─── DATA LISTING
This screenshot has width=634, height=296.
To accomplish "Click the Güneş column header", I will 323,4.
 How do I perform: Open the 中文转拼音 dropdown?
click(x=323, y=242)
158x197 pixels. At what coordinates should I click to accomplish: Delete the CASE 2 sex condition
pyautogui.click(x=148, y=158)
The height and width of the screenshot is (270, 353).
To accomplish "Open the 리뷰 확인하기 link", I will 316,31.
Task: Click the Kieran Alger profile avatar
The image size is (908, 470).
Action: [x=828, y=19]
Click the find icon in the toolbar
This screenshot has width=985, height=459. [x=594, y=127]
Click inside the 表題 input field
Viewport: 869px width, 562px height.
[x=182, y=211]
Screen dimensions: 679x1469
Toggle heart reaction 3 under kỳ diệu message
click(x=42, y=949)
──────
TASK STATEMENT →
Only this range is to be output: the line that contains "Screen dimensions: 679x1469" through the last line of the records above, both inclusive.

ANSWER SPACE →
Screen dimensions: 679x1469
Toggle heart reaction 3 under kỳ diệu message
click(x=42, y=949)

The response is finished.